Ces organisations ne sont pas remises en cause frontalement - songeons par exemple à l’insistance affichée par Pékin et Moscou sur le rôle du Conseil de sécurité de l’ONU -, mais il est vrai qu’il existe une contestation discrète, appelée à croître certainement. Aussi et surtout, l’ONU et les institutions de Bretton-Woods ne tiennent pas pleinement le rôle censé être le leur dans le "nouvel ordre mondial" annoncé par George Bush père au lendemain de la chute du Mur de Berlin. En vérité, il en est allé ainsi dès 1945, Staline n’étant en rien rallié au "one worldism" de Roosevelt. Le rêve d’une sorte de fédération universelle des nations, en conformité avec le projet kantien de paix perpétuelle, s’est heurté à la réalité du conflit comme phénomène irréductible et donnée de base du "politique", entendu comme essence, i.e. comme activité intrinsèque à la condition humaine (voir la thèse de Julien Freund sur l’Essence du politique, Sirey, 1965). En dernière analyse, un système de sécurité collective repose sur la bonne volonté de ses participants et, même lorsqu’elles sont sincères, les déclarations philanthropiques ne peuvent dissoudre définitivement (une fois pour toutes) l’hostilité entre les hommes et les collectivités politiques qu’ils forment. Les configurations internationales se transforment, mêlant la dissociation d’ensembles multi-étatiques et le regroupement sur de nouvelles bases, les motivations ne sont plus toujours les mêmes et les lignes d’affrontement se déplacent, mais le phénomène conflictuel demeure.
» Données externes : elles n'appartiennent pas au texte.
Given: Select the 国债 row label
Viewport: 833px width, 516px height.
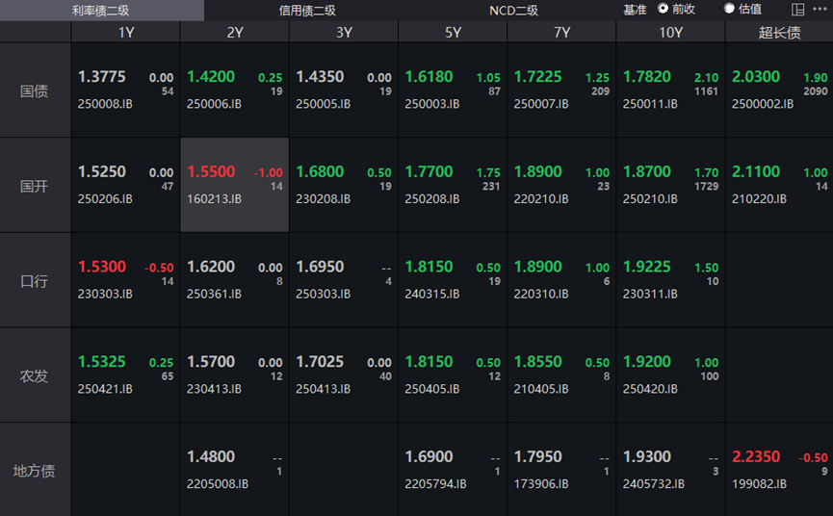Looking at the screenshot, I should click(x=35, y=91).
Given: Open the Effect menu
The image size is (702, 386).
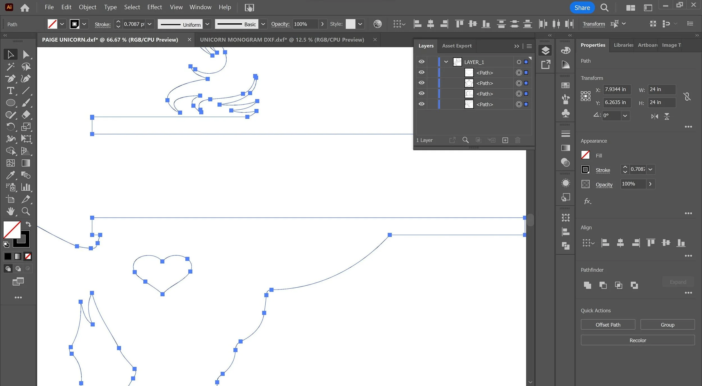Looking at the screenshot, I should point(154,7).
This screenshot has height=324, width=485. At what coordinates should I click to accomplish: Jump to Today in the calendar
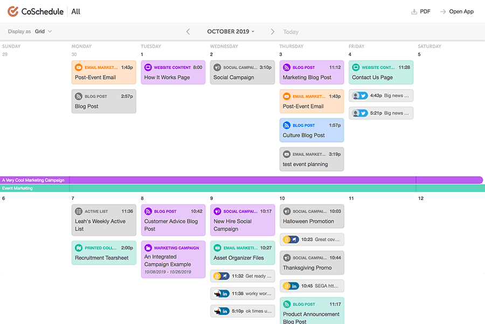pos(291,32)
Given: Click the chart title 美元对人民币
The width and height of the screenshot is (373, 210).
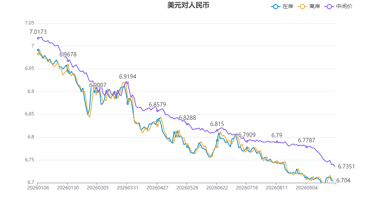Looking at the screenshot, I should coord(188,5).
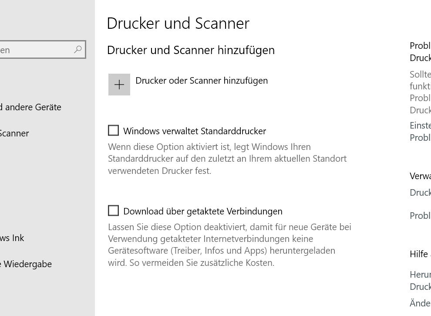Click the 'Drucker oder Scanner hinzufügen' text
431x316 pixels.
pos(202,81)
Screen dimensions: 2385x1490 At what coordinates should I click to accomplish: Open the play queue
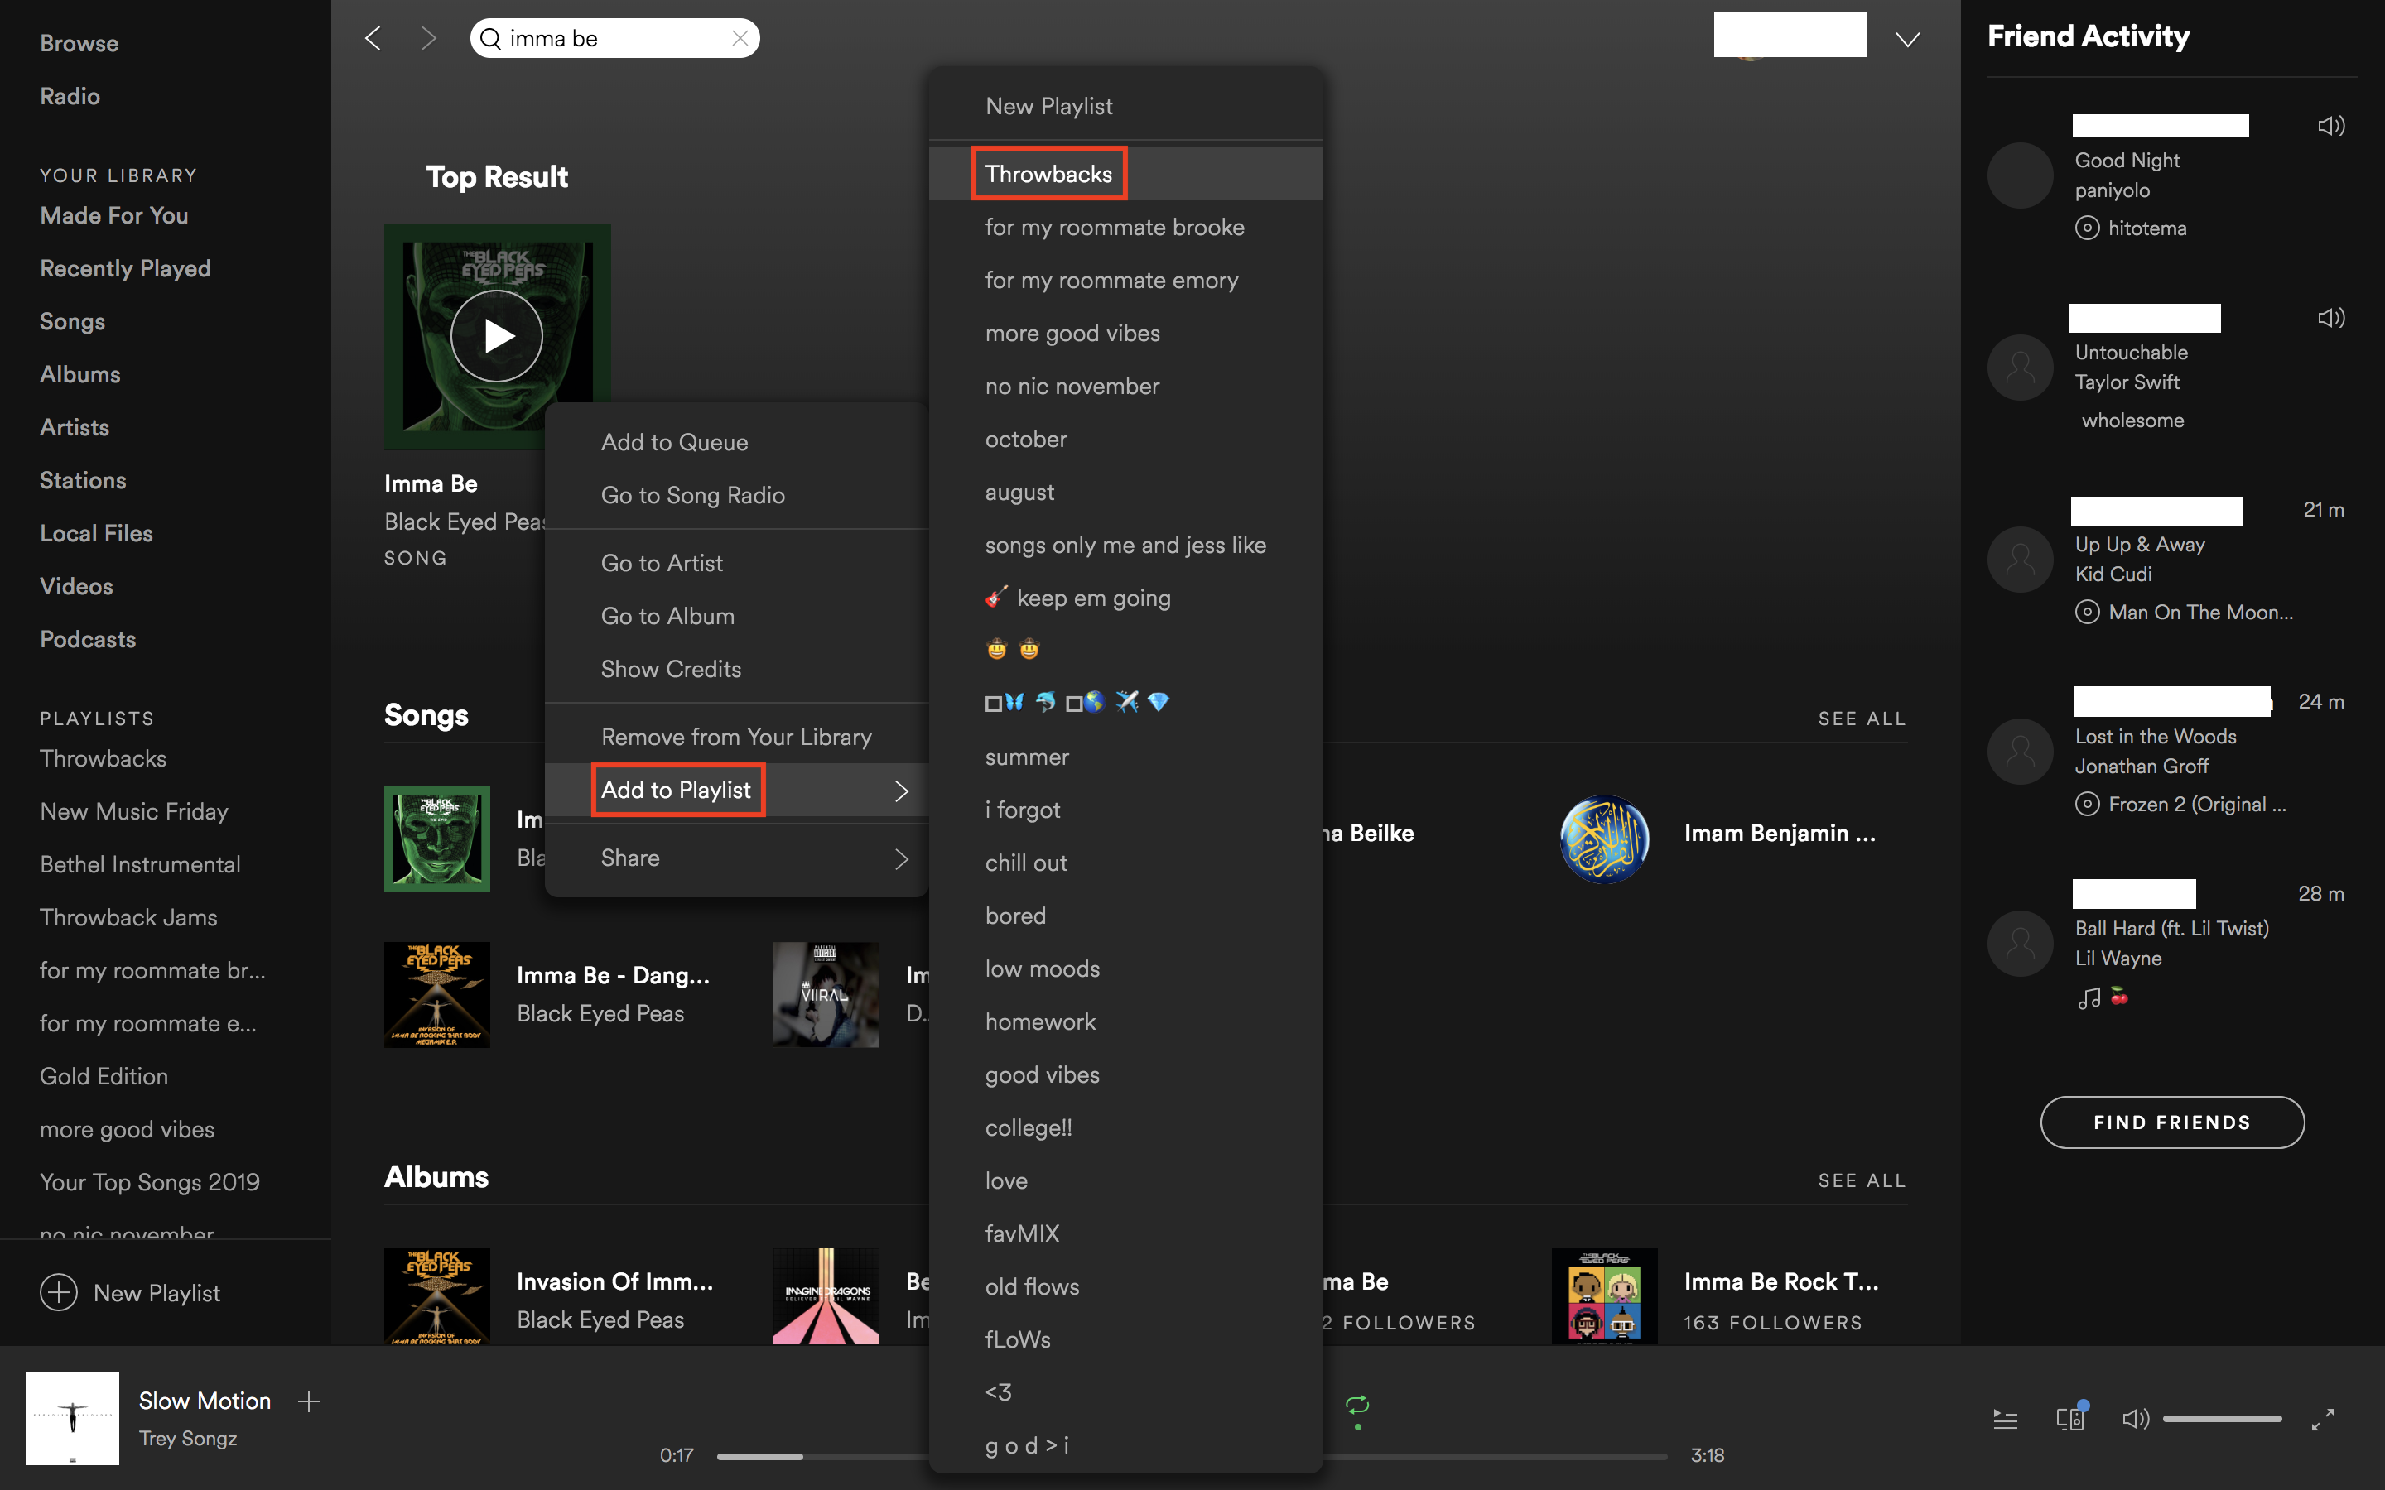pyautogui.click(x=2006, y=1419)
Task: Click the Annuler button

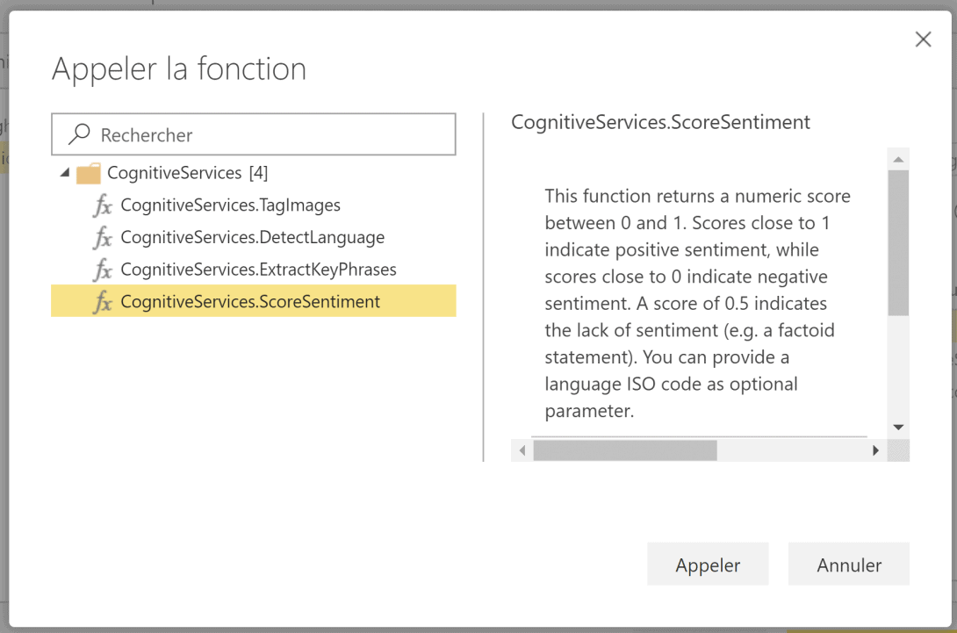Action: click(848, 564)
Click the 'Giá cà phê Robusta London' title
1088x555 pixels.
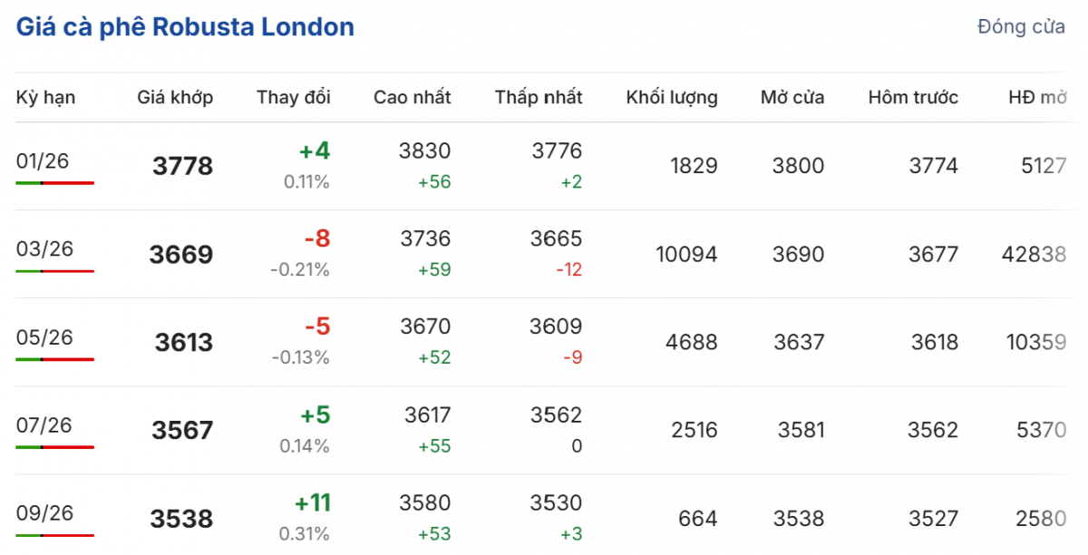point(185,27)
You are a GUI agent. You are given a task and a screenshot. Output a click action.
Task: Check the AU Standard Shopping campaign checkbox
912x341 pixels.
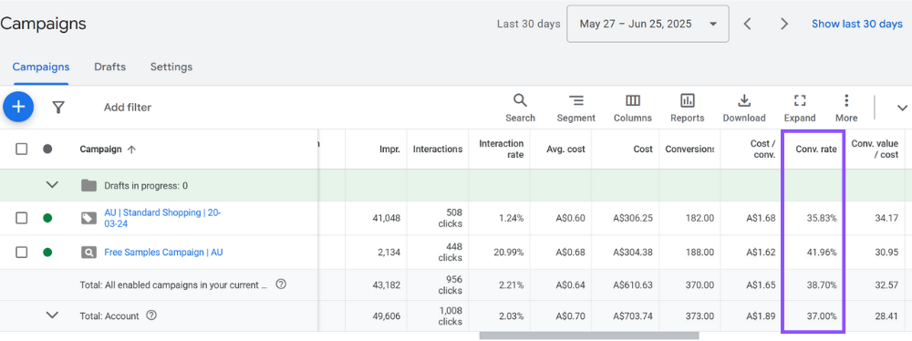click(22, 218)
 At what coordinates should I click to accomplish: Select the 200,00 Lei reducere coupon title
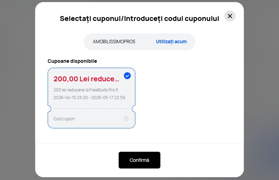coord(86,79)
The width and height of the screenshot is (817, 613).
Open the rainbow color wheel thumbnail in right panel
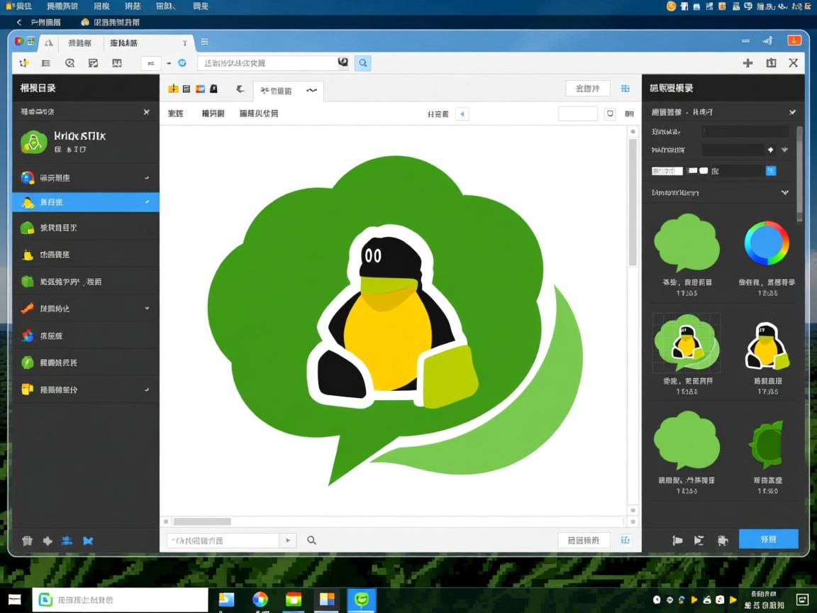[x=767, y=243]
La Guerre Froide a donc invalidé les espoirs investis dans la sécurité collective, le dissensus entre les grandes puissances interdisant le bon fonctionnement du Conseil de sécurité de l’ONU (voir l’usage systématique du droit de veto, contraire à l’esprit de l’institution). L’accélération de mondialisation économique, avec pour piliers le GATT et les institutions de Bretton Woods, était limitée au "monde libre" ; le bloc soviétique et bien des pays du tiers-monde se tenaient à l’écart, sans qu’ils puissent cependant ignorer le processus de mondialisation. En somme, seul le tiers de la population mondiale était véritablement sujet et acteur de cette mondialisation. La situation générale, plus précisément la paralysie du Conseil de sécurité et, consécutivement à la décolonisation, la tiers-mondisation de l’Assemblée générale, justifient la fondation du G7, un club informel de grands pays à économie de marché constitué au milieu des années 1970. Avec la disparition du bloc soviétique et la dislocation de l’URSS, le système international est bouleversé de fond en comble et le projet universaliste regagne en vigueur. Schématiquement, les Etats-Unis et leurs alliés conduisent une "grande stratégie" d’enlargement qui consiste à promouvoir la démocratie libérale et l’économie de marché en direction de l’Est (les pays d’Europe centrale et orientale ainsi que la Russie) et du Sud (les pays en voie de développement). Le "nouvel ordre mondial" évoqué dans les années 1990 est fondé sur l’idée d’un renouveau de l’ONU comme instance centrale de régulation des conflits, la primauté du droit et l’extension de la "démocratie de marché", censée répondre à la demande de reconnaissance des individus (égalité politique et civile, respect des libertés fondamentales) et permettre de satisfaire leurs besoins économiques.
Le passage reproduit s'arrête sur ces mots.